### Work to complete
Which lines below contain the word "Task"? Copy each of them.

### Stored records
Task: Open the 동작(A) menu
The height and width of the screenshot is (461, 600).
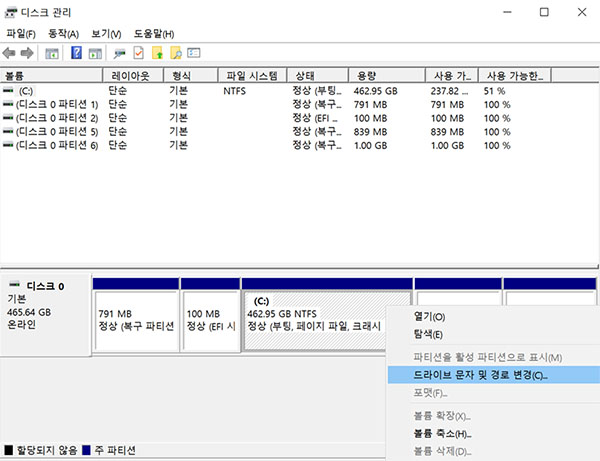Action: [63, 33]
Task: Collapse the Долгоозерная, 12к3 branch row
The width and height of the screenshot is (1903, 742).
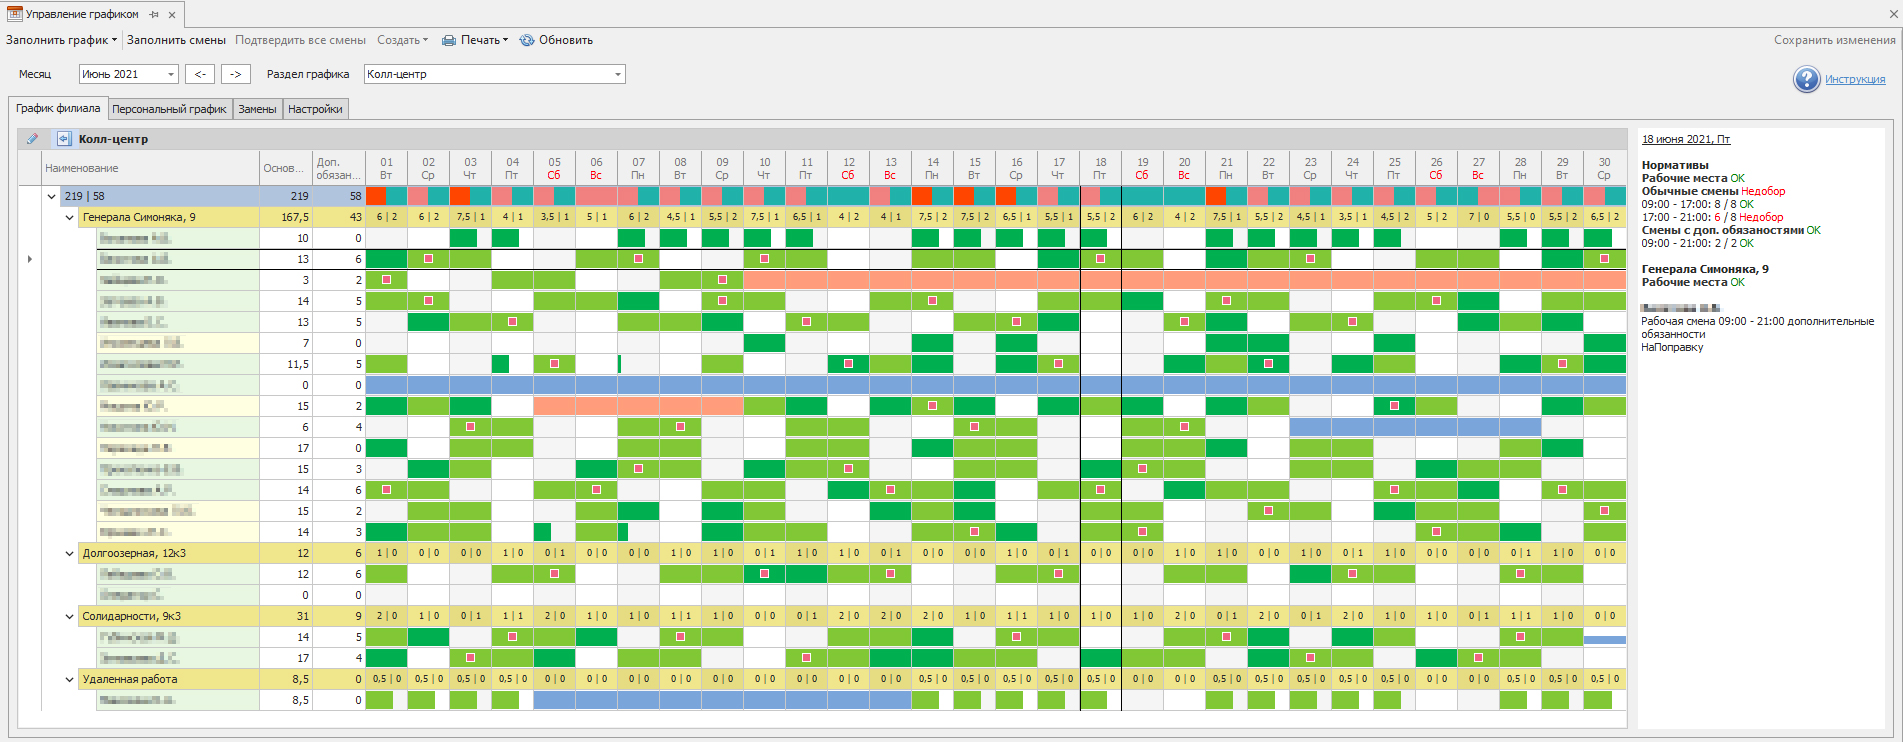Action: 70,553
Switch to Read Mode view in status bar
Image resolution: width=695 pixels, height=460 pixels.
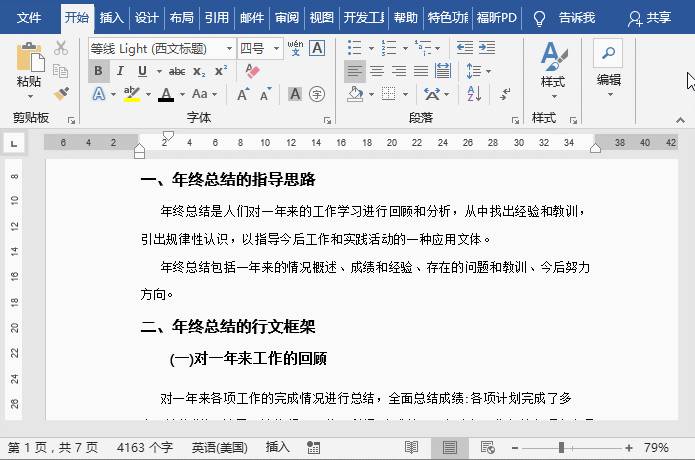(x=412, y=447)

### Response
Task: Open the 동작(A) menu
Task: Collapse the Долгоозерная, 12к3 branch row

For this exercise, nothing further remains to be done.